殷紅的血珠和他素白的臉形成鮮明對比,蒼白,脆弱的美麗中透出一絲驚心動魄。
金羽閣內安靜了一瞬。
沒經任何思考,婁危側身伸手,衣料摩挲的聲音沙沙作響,再然後,則是祝聞祈臉側的血跡被指腹擦去。
大概是祝聞祈的聲音實在太過於真情實感,連黑衣人都跟著愣了下,一時間開始斟酌起來,半晌才想出了個新稱呼:「祝道長怎得如此大動肝火?」
直到婁危坐回原位後,祝聞祈胸口還在不住地起伏,冷笑一聲道:「哈,玄霜派不過是個道貌昂然的地方,我居然那時候才看明白。」
黑衣人目光有些猶疑,在祝聞祈和婁危兩人身上來回掃過,突然有些拿不準他們是什麼關係了。
正常的面首哪兒敢做出如此大膽的舉動?祝聞祈也是,居然就這麼默許了,連訓斥都沒訓斥一下。
……實在不行,等晚上的時候找人去探查一番。
這番心理活動自然不被外人所知,祝聞祈深深出了口氣,搖頭道:「不說這些,還是先談正事。」
「家主神通廣大,想必已經知道婁危背後圖騰是何物了吧?」祝聞祈一瞬不眨地盯著黑衣人,像是要試圖從他臉上看出些什麼東西來。

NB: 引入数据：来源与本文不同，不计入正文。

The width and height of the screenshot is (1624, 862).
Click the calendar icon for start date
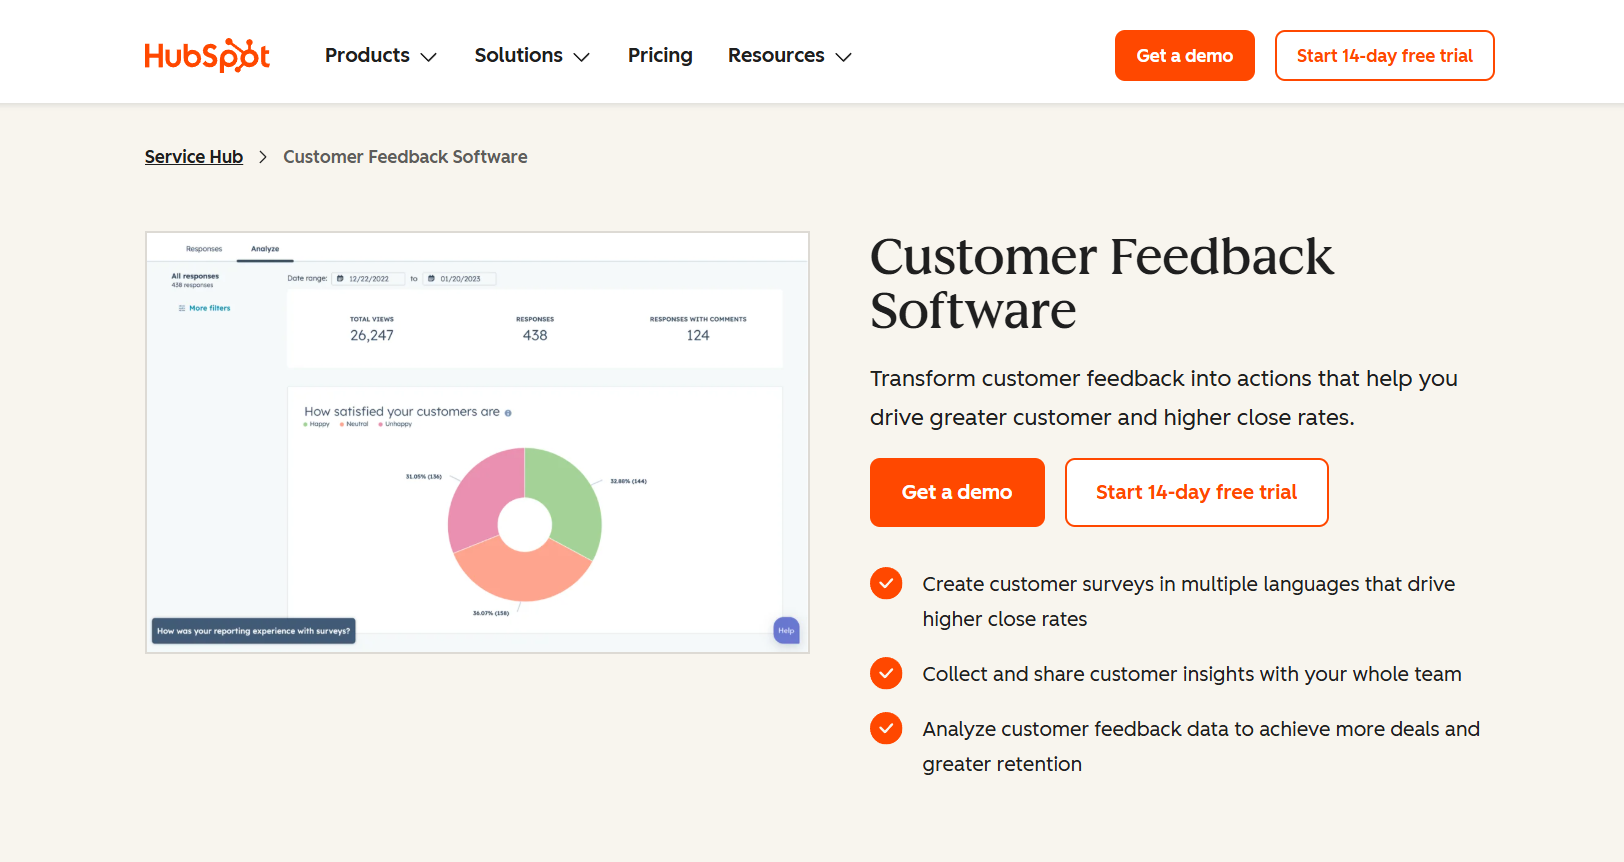tap(340, 278)
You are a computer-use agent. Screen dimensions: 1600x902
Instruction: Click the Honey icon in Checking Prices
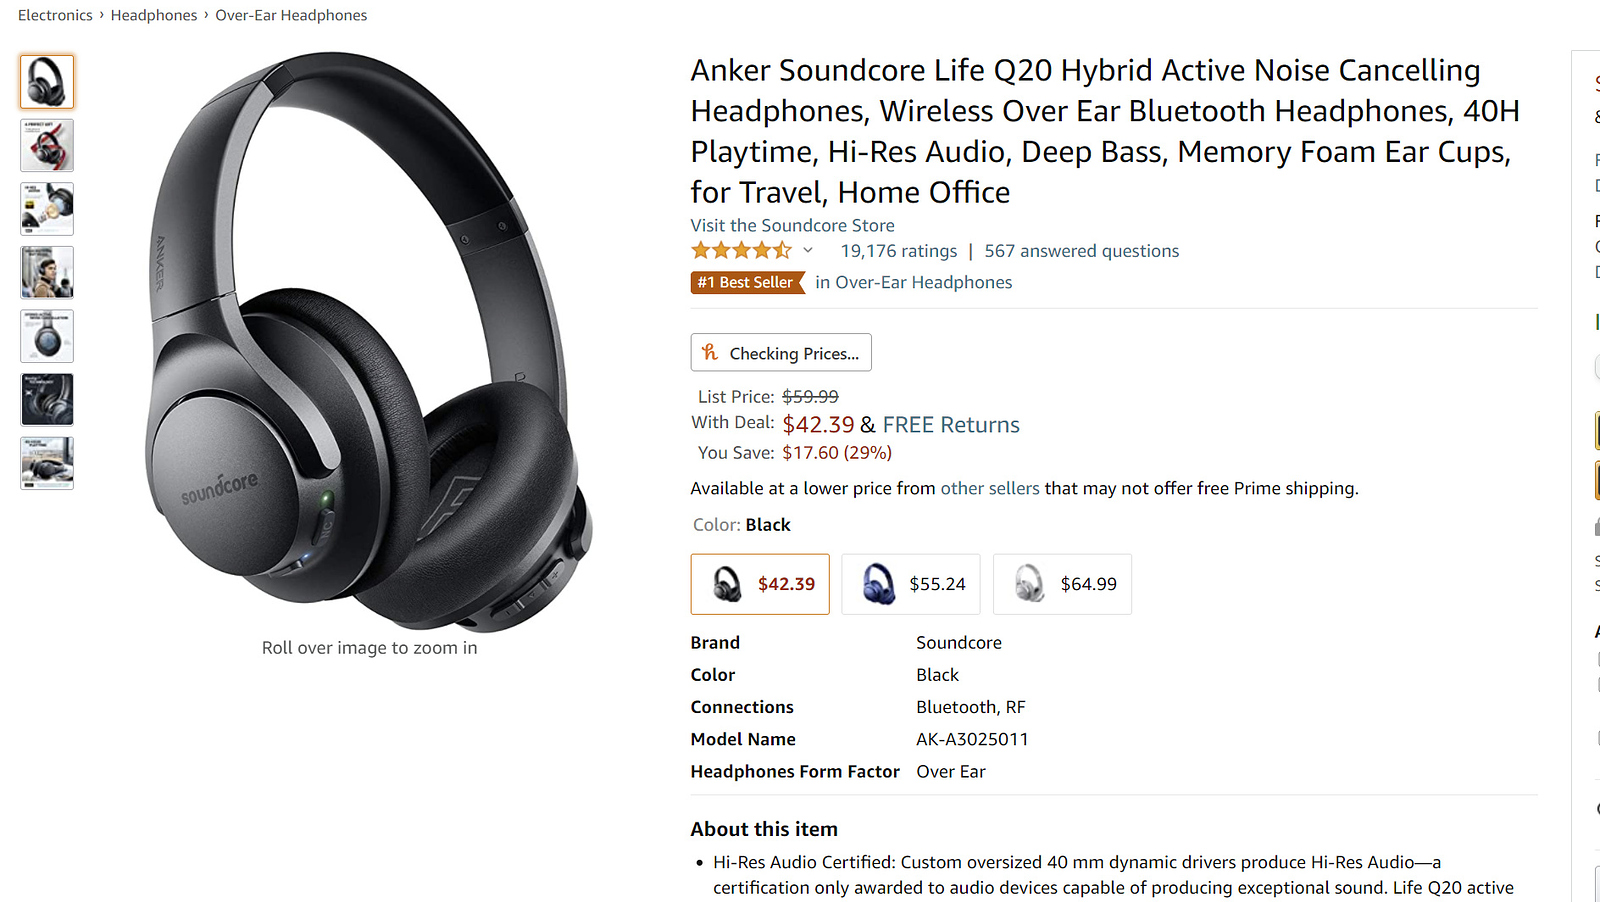pos(710,352)
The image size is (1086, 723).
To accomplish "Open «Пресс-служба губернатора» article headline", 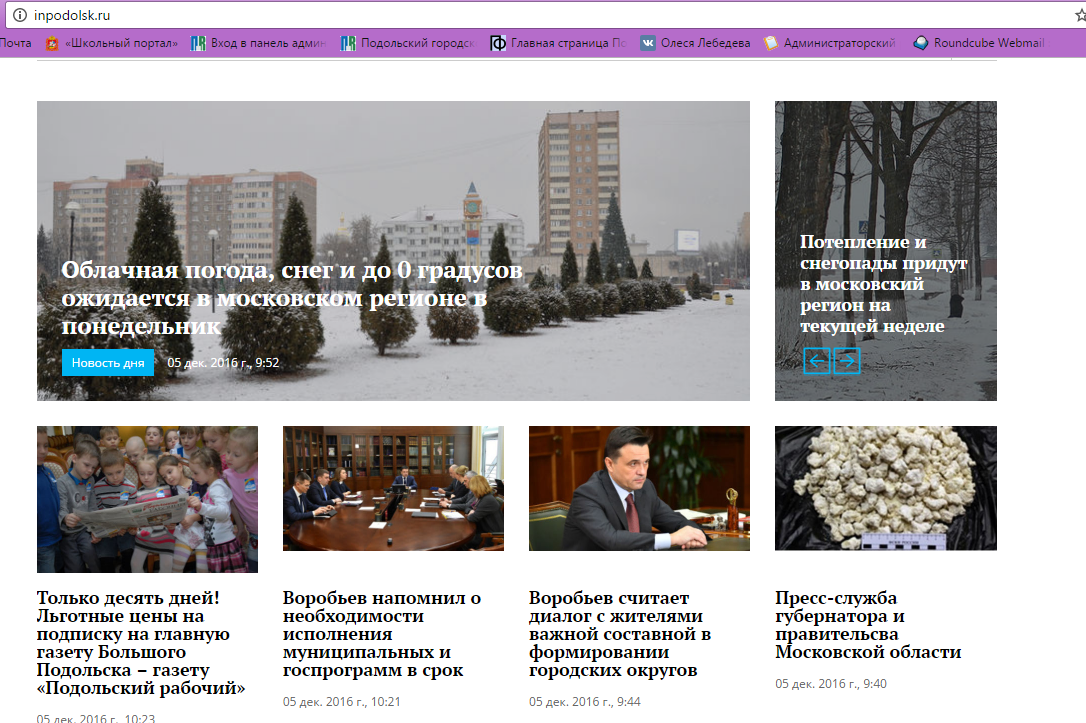I will (x=867, y=625).
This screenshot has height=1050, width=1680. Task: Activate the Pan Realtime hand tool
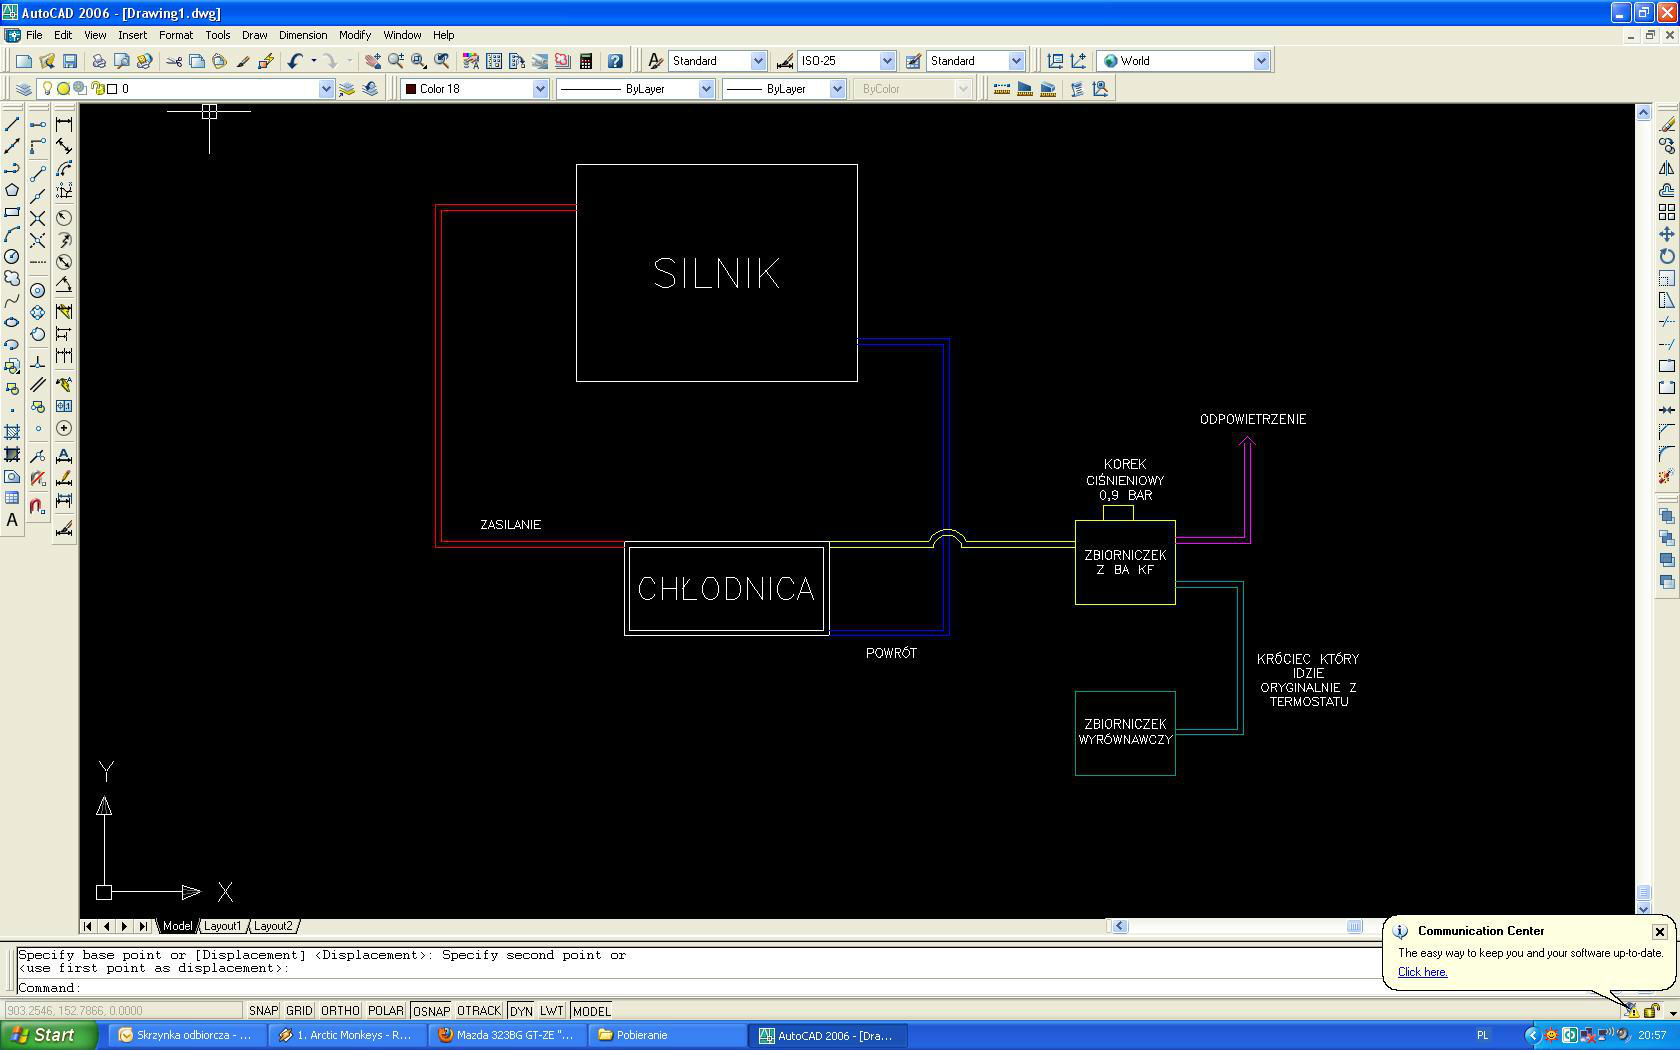(x=372, y=61)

一連串的表演太過絲滑,別說他背後那倆人了,連黑衣人都被帶到坑裡,還沒來得及細究剛才的不對勁,只能點了點頭:「自然知道。」
祝聞祈眉梢一挑:「那便好說。我這次來,便是為了他背後的圖騰。」
他微微向前傾斜,眼神沉沉,嘴角向下:「只有我知道該怎麼利用那東西。」
婁危定定注視著祝聞祈。如瀑長發順著垂落下去,頭頂卻有一兩根碎發反翹起來,在這种放狠話的環節顯得有些不合時宜。他壓下一點笑意,十指相扣的手握得更緊,面上卻不顯山不露水,正襟危坐,仿佛在認真聽祝聞祈講話似的。
祝聞祈:「……」
都什麼時候了還要玩!
他很想扭頭過去狠狠瞪一眼婁危,可惜現在的情況不允許這麼做,只好接著裝作什麼都沒發生,繼續壓低聲音道:「家主,那圖騰能帶來的東西絕非你我二人能想像到的……」
「只要你願意協助我一臂之力,後面的事情我們可以再談。」
說完後,他再次坐直,裝作若無其事般拿起婁危的茶盞,對著喝了一口。